Interessiertes Publikum beim Fachvortrag Photovoltaik und E-Mobilität
Sonne im Tank: Das geht schon heute

Metelen -

Die direkte Einspeisung von Sonnenstrom aus eigener Produktion in den Akku eines Elektroautos ist schon heute keine Utopie mehr. Wie es funktioniert und wie sich Photovoltaik-Strom möglichst effizient nutzen lässt, erläuterte jetzt ein Experte im Alten Amtshaus.

Freitag, 25.10.2019, 06:00 Uhr
Hans-Jürgen Janning, E-Mobil-Experte der Verbraucherzentrale, informierte in seinem Vortrag über Möglichkeiten, Stromerzeugung auf dem eigenen Dach und E-Mobilität miteinander zu verbinden.
Hans-Jürgen Janning, E-Mobil-Experte der Verbraucherzentrale, informierte in seinem Vortrag über Möglichkeiten, Stromerzeugung auf dem eigenen Dach und E-Mobilität miteinander zu verbinden. Foto: Dieter Huge sive Huwe

Er ist ein Experte der Verbraucherzentrale für E-Mobilität und für die Nutzung von Solarenergie. Und er traf auf ein Publikum, das bereits durch seine Fragestellungen zu erkennen gab, dass es von der Materie keinesfalls unbeleckt war. Der Vortrag „Sonne im Tank“ von Hans-Jürgen Janning im Alten Amtshaus konnte entsprechend ein gewisses Grundverständnis technischer und auch wirtschaftlicher Zusammenhänge bei seinen mehr als 30 Zuhörern voraussetzen.

Dass der Referent genau die Fragen ansprach, die seinem Publikum auf den Nägeln brannten, wurde in detaillierten Nachfragen deutlich. Zum grundsätzlichen Thema des Abends, nämlich darzustellen, wie selbst erzeugter Strom aus Photovoltaikanlagen und das E-Auto in der Garage am besten harmonieren, gab es hingegen kaum Nachfragen.

Janning lieferte in seiner Darstellung den Nachweis, dass es bereits heute möglich ist, einen Pkw mit Elektromotor durch selbst erzeugte Sonnenenergie zu betreiben. Dass das Zentralgestirn jährlich pro Quadratmeter soviel Energie abstrahlt, wie in 100 Litern Superbenzin stecken, war eine der Einstiegsinformationen des Referenten.

Diese Sonnenenergie einzufangen und möglichst verlustfrei in den Akku des Fahrzeugs zu bringen, ist die Herausforderung. Janning unterschied zwischen Pendlerfahrzeugen und einem Zweitwagen, der – elektrisch angetrieben – tagsüber oft in der Garage steht und so mit dem eigenen Sonnenstrom geladen werden kann. Dies ist der Idealfall. Komplexer sind Lösungen, die Speicherbatterien als Puffer nutzen, um den Solarstrom vom Dach etwa während der Nachtstunden in besagtes Pendlerfahrzeug einzuspeisen.
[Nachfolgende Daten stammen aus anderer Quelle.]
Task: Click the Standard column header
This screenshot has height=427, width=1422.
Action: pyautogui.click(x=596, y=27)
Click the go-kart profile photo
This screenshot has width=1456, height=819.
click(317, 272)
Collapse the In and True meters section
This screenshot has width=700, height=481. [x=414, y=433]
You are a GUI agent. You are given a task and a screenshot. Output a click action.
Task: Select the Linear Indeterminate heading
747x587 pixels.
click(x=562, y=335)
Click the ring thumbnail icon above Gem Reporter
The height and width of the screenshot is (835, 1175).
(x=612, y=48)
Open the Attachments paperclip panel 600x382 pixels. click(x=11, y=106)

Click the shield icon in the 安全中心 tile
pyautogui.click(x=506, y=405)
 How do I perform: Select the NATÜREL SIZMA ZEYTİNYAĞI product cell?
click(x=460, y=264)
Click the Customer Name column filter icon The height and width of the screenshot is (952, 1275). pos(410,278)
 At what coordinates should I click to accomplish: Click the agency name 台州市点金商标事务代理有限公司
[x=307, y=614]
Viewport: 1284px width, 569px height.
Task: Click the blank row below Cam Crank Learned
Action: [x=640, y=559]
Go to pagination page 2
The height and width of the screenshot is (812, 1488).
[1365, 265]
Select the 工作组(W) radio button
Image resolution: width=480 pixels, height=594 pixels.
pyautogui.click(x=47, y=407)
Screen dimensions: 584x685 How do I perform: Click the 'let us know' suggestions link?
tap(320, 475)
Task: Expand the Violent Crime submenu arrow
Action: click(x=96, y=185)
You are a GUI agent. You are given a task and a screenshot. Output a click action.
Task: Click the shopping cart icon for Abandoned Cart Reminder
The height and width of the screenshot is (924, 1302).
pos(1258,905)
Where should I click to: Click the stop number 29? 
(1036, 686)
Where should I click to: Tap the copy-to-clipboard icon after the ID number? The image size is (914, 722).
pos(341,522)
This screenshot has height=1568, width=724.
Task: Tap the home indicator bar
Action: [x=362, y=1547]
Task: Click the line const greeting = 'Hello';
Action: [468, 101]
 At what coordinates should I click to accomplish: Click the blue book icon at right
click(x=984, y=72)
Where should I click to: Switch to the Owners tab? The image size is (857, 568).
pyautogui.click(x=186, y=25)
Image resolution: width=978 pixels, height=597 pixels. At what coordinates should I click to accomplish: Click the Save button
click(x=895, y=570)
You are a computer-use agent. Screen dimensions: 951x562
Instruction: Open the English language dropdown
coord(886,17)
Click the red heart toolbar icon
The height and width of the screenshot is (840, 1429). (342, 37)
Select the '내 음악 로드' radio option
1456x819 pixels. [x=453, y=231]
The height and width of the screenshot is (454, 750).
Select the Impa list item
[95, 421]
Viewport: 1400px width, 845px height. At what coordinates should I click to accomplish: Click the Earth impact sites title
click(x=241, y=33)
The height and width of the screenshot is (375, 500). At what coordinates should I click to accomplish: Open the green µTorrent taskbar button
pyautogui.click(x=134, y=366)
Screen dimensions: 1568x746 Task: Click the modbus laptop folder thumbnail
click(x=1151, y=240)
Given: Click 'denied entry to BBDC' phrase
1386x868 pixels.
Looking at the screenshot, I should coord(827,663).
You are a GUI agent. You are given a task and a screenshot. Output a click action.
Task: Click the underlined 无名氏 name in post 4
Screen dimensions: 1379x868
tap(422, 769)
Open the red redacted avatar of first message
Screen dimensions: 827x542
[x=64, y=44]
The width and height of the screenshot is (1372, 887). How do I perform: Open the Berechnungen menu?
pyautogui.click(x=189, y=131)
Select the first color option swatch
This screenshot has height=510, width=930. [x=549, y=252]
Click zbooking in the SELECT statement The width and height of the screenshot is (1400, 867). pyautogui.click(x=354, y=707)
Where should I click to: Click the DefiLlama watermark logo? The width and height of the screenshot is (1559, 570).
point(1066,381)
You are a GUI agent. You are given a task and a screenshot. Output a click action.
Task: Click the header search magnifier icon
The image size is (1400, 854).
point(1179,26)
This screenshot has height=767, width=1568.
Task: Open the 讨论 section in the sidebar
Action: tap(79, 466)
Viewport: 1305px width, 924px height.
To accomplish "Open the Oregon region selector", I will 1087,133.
Deutlich wurde rasch: Diese Lösung ist nicht optimal, gibt es doch zum einen Energieverluste durch die Umwandlung und daneben auch noch eine finanzielle Belastung durch den Kauf solcher Akkublöcke. Jannings Rat: „Versuchen Sie, ohne derartige Speicher auszukommen.“

Der Referent macht klar, dass der Rechenschieber eine gewichtige Rolle bei der Umsetzung des Projekts „Sonne in den Tank“ spielt. Die Nutzung von selbst erzeugtem Strom in der Kombination mit zugekaufter Energie stellte der Experte in Modellrechnungen vor. Sein Fazit: Wenn der Kauf einer Photovoltaikanlage erwogen wird, dann sollte nicht allzu viel Zeit ins Land gehen, denn die Einspeisevergütung sinkt kontinuierlich. Janning rechnete auch vor, dass sich eine derartige Anlage um so schneller amortisiert, je höher der Energieverbrauch ist – idealerweise durch ein Elektrofahrzeug.

Ein Ergebnis des Vortrags: Auf das Projekt „Sonne im Tank“ wirken so viele Faktoren ein, dass es schon einer ausführlichen Beratung durch Fachleute bedarf, um unnötige Ausgaben – etwa für zu groß dimensionierte Stromspeicher – zu vermeiden.

Die Verbraucherzentrale bietet solche neutrale Beratung an. Eine geförderte 90-Minuten-Information direkt vor Ort kostet 60 Euro Gebühr. Infos dazu gibt es unter anderem im Netz.